▶ _EXTRACTED RECORDS_
━━━

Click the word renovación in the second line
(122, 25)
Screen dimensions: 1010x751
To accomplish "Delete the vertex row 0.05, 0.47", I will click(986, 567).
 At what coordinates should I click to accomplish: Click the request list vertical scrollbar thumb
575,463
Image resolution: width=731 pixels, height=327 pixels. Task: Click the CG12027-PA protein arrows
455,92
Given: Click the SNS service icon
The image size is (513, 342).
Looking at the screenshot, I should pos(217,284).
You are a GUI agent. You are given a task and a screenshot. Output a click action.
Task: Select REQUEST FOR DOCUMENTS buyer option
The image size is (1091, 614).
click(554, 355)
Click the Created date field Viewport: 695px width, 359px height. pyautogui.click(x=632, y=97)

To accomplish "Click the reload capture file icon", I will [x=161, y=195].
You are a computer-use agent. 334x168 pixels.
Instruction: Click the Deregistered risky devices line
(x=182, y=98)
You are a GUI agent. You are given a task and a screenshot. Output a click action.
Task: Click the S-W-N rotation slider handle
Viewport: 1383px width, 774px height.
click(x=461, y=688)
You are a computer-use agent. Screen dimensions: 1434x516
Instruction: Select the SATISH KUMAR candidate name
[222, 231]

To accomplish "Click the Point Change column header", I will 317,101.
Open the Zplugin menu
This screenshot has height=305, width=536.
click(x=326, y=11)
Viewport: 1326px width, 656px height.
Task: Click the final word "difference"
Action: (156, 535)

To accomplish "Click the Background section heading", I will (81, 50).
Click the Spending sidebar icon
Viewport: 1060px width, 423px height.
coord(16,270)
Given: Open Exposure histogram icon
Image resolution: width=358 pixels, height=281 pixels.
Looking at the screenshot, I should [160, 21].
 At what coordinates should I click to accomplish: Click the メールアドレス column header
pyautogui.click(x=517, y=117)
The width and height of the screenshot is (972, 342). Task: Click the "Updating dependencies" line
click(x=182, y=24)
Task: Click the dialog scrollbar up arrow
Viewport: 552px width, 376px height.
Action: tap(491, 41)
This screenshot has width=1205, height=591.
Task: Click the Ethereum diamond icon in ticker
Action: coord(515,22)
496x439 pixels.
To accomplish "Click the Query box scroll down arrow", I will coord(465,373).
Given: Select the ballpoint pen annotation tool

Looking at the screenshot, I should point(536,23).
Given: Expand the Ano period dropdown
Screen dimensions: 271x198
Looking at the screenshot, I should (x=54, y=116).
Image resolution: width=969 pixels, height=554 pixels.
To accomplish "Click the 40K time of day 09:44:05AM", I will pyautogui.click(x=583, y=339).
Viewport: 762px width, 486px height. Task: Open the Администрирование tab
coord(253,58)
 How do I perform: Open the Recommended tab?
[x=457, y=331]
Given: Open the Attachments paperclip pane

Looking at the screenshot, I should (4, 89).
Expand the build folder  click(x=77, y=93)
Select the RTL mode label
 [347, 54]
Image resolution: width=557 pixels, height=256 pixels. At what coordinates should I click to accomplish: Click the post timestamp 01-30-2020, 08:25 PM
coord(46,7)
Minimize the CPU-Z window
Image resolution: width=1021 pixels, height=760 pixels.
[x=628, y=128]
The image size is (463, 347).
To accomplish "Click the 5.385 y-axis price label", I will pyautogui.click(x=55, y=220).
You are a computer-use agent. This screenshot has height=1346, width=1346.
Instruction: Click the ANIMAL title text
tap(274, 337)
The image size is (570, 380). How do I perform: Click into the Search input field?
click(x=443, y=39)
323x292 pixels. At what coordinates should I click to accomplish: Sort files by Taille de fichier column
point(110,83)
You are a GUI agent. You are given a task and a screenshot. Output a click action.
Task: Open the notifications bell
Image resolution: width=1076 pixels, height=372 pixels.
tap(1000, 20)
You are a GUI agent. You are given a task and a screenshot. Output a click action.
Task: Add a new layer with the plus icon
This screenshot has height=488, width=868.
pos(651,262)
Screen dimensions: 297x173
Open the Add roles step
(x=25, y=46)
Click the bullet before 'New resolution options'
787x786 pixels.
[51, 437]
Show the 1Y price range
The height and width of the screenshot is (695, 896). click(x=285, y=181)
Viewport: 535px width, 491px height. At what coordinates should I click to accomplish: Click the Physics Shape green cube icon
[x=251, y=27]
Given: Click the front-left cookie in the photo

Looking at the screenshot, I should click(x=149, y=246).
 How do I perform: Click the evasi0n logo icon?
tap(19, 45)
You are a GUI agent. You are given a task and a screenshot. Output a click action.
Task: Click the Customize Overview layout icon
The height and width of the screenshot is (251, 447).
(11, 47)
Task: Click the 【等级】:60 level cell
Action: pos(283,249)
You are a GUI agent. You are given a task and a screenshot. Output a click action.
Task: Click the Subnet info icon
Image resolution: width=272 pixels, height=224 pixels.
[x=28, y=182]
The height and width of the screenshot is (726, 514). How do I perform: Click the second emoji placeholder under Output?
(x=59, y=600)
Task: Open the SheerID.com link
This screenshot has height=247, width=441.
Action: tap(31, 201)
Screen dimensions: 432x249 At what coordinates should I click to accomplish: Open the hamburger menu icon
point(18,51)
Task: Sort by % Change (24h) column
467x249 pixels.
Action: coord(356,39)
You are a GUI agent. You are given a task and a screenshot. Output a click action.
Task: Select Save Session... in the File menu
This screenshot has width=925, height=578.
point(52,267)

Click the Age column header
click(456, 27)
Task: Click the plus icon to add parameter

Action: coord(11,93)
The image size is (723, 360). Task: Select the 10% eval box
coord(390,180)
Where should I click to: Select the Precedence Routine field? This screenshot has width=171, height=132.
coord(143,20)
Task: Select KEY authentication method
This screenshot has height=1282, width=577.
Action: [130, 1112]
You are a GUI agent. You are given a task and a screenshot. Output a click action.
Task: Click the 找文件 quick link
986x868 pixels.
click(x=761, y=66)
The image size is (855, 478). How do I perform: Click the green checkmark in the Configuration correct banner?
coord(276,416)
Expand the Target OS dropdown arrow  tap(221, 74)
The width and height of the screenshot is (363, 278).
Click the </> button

━━━

▶ _WHAT THIS TASK INVOLVES_
Return the lines above that include the string "Expand".

▶ _ANSWER TO THE PROBLEM_
Given: Expand the Ano period dropdown
Expand the build folder  click(x=77, y=93)
Expand the Target OS dropdown arrow  tap(221, 74)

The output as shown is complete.